* Entries supplied:
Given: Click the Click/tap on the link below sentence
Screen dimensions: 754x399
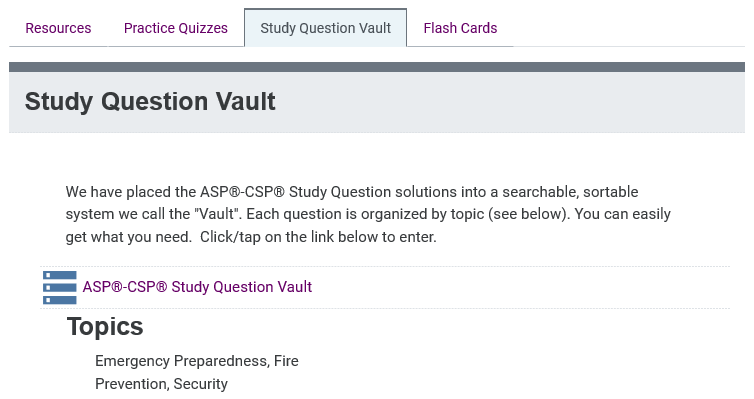Looking at the screenshot, I should 318,237.
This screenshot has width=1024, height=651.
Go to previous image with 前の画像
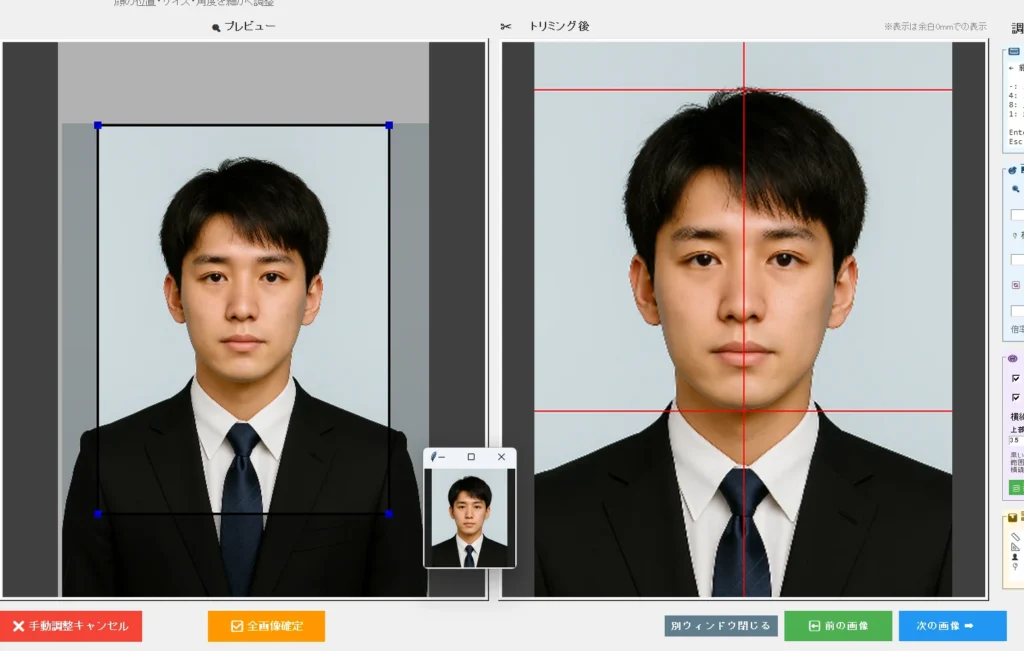tap(838, 626)
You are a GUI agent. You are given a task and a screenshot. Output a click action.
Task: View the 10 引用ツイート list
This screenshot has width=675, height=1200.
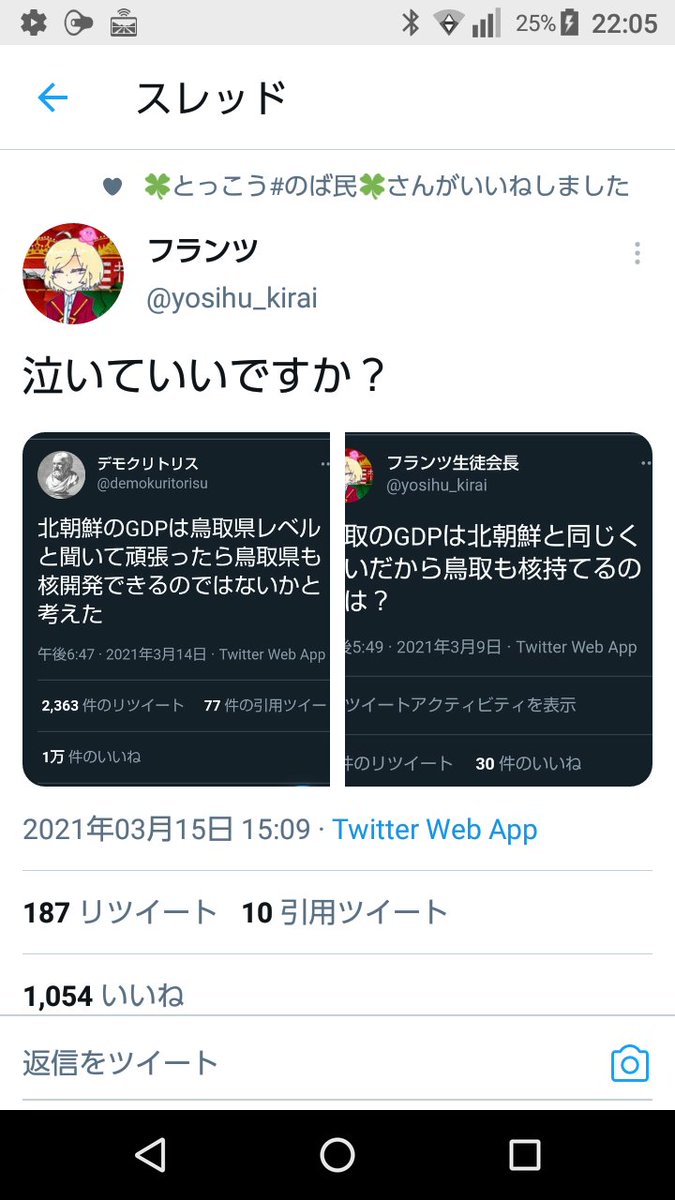[345, 912]
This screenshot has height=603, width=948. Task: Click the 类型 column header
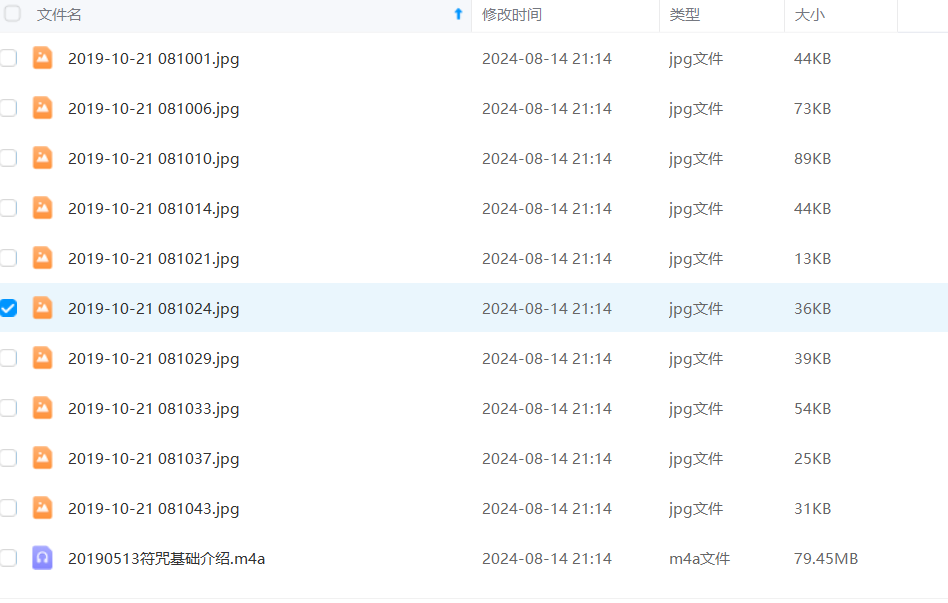click(x=684, y=15)
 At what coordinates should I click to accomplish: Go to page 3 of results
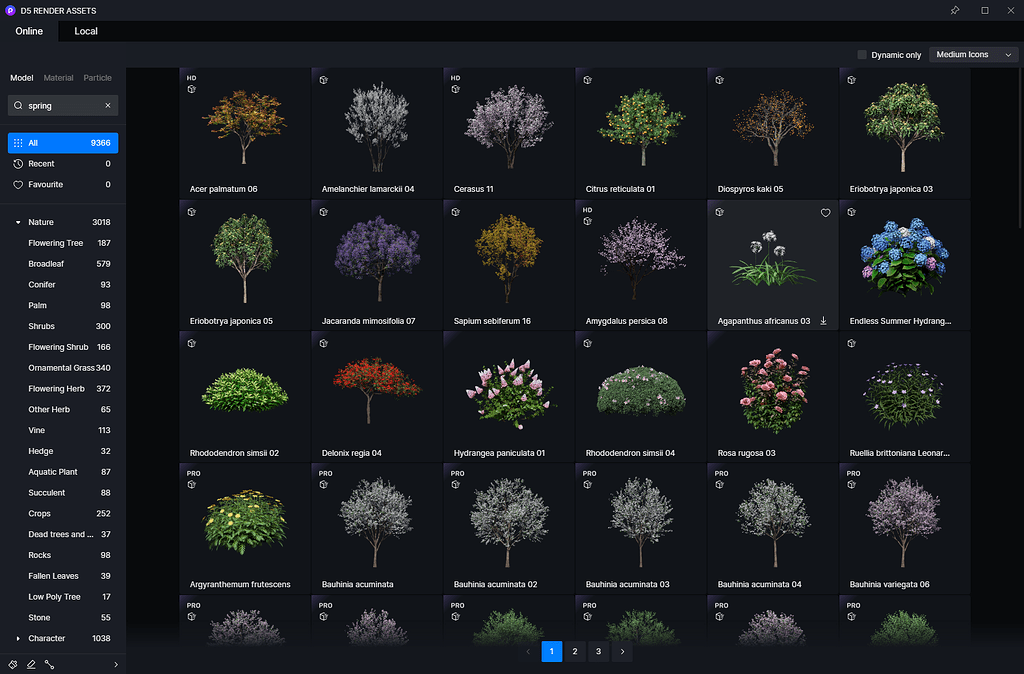[598, 651]
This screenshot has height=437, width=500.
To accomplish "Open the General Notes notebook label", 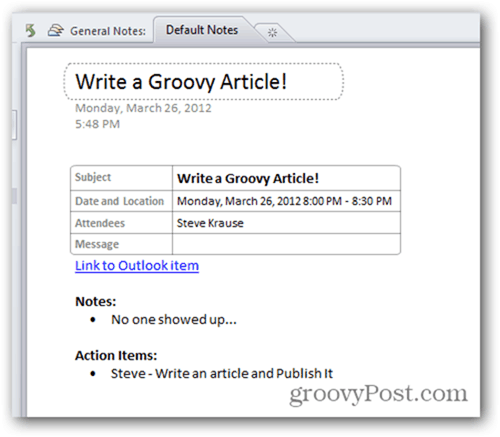I will click(108, 31).
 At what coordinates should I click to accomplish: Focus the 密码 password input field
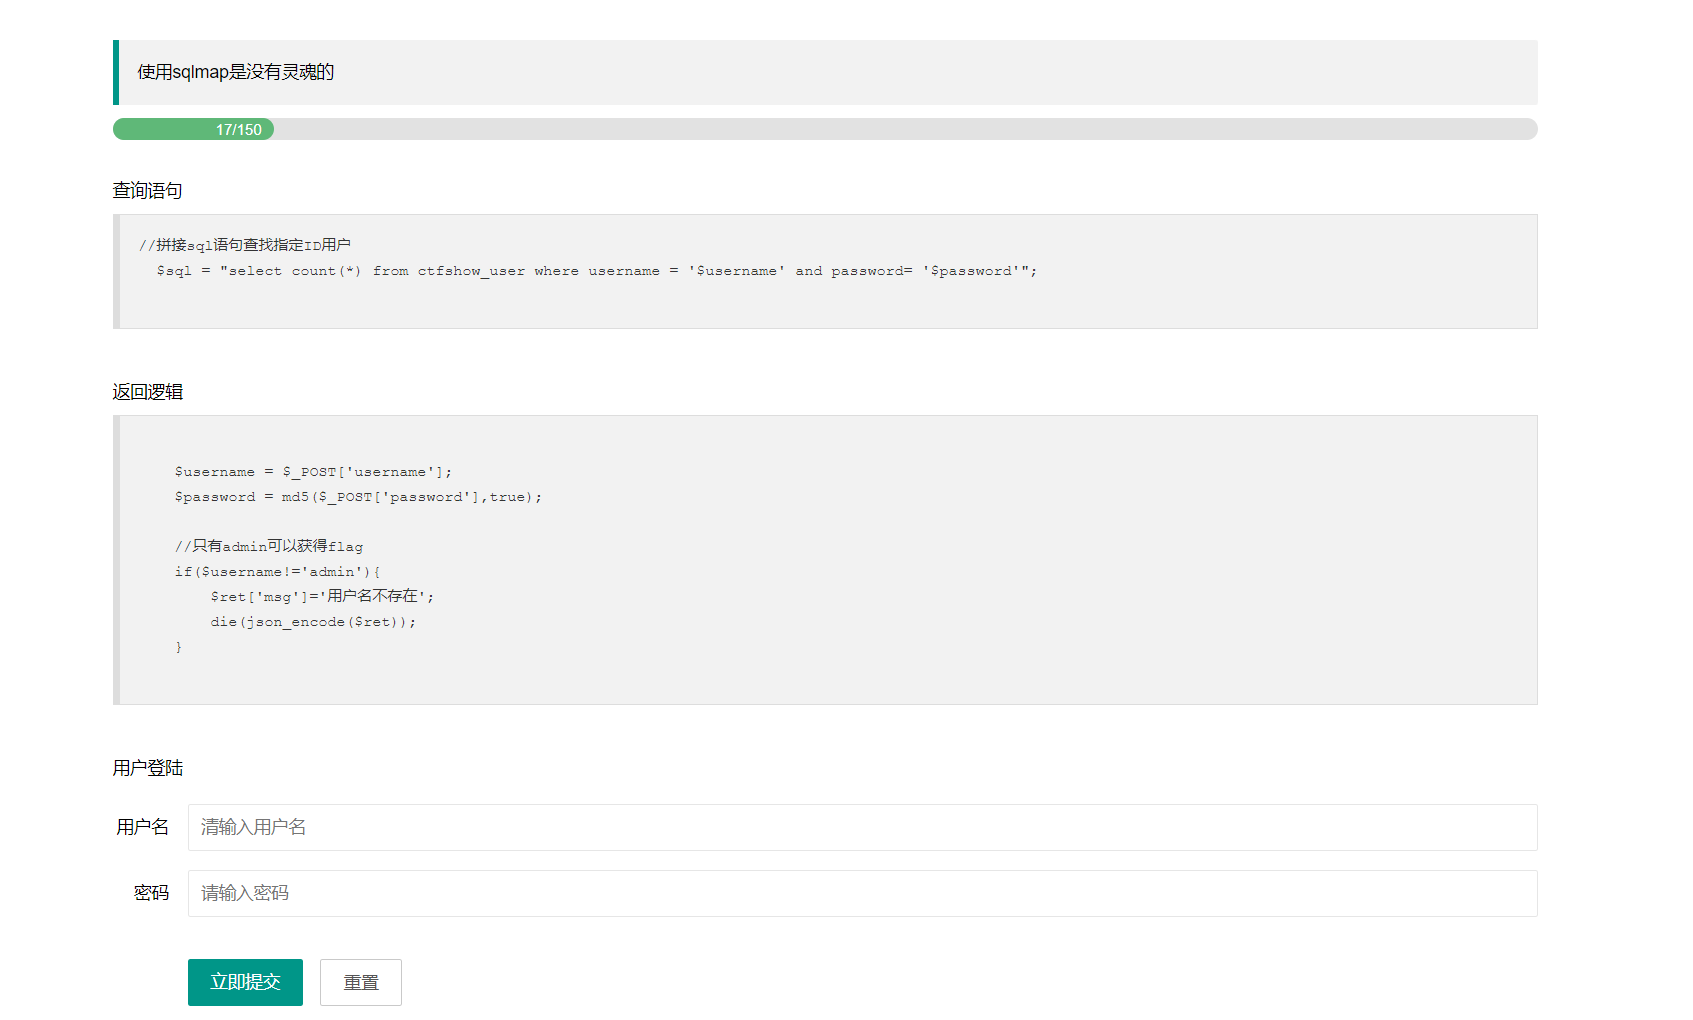[x=862, y=893]
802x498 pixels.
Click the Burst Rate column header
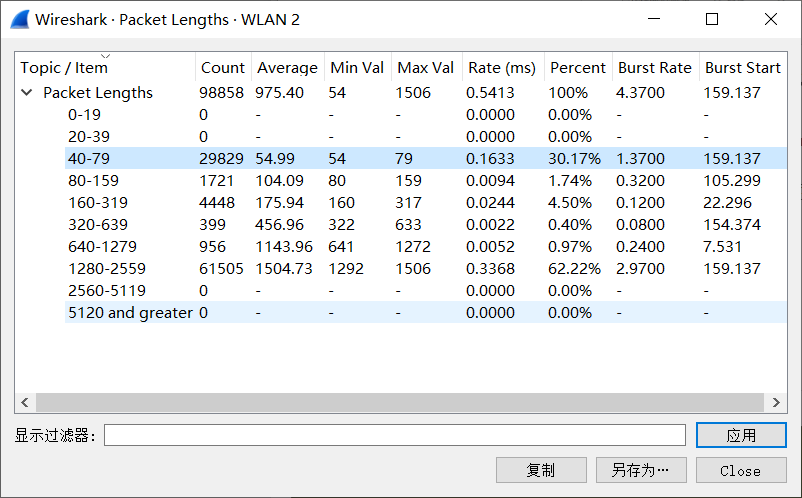point(654,68)
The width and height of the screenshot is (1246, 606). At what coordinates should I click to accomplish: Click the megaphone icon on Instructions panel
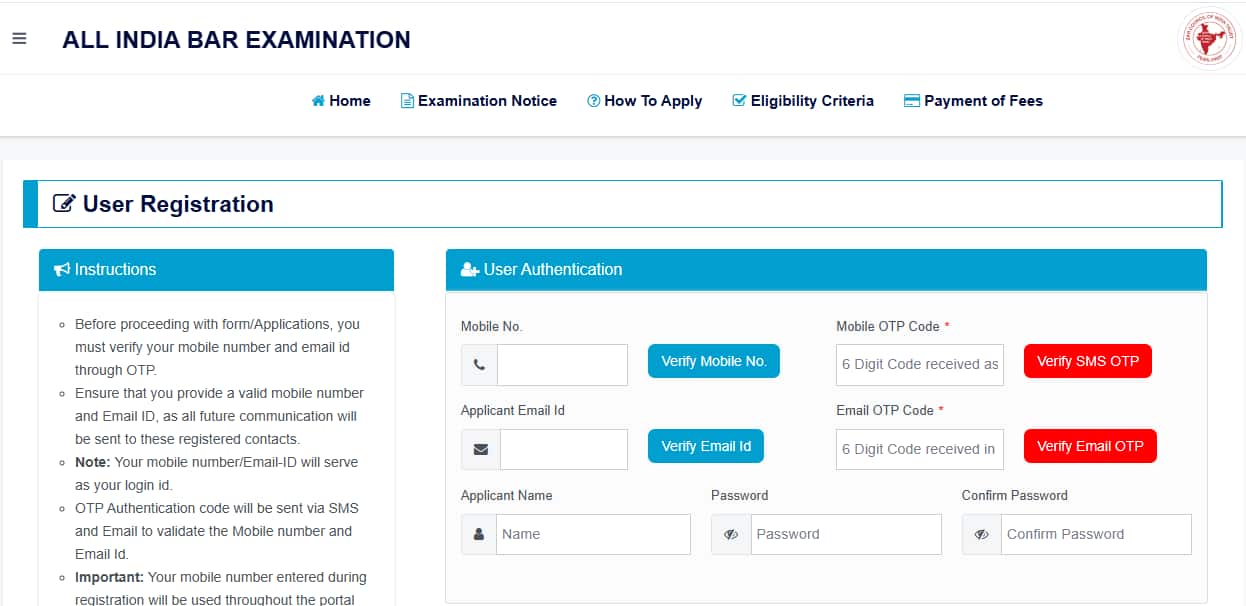61,269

* Work task: Beginning with the line where "Click the Burst Rate column header" appears, restate word for word every line down to the last one in the data, but keep the pictures out.

* Exercise response:
Click the Burst Rate column header
point(654,68)
The width and height of the screenshot is (1246, 606). At what coordinates should I click to accomplish: Click the megaphone icon on Instructions panel
61,269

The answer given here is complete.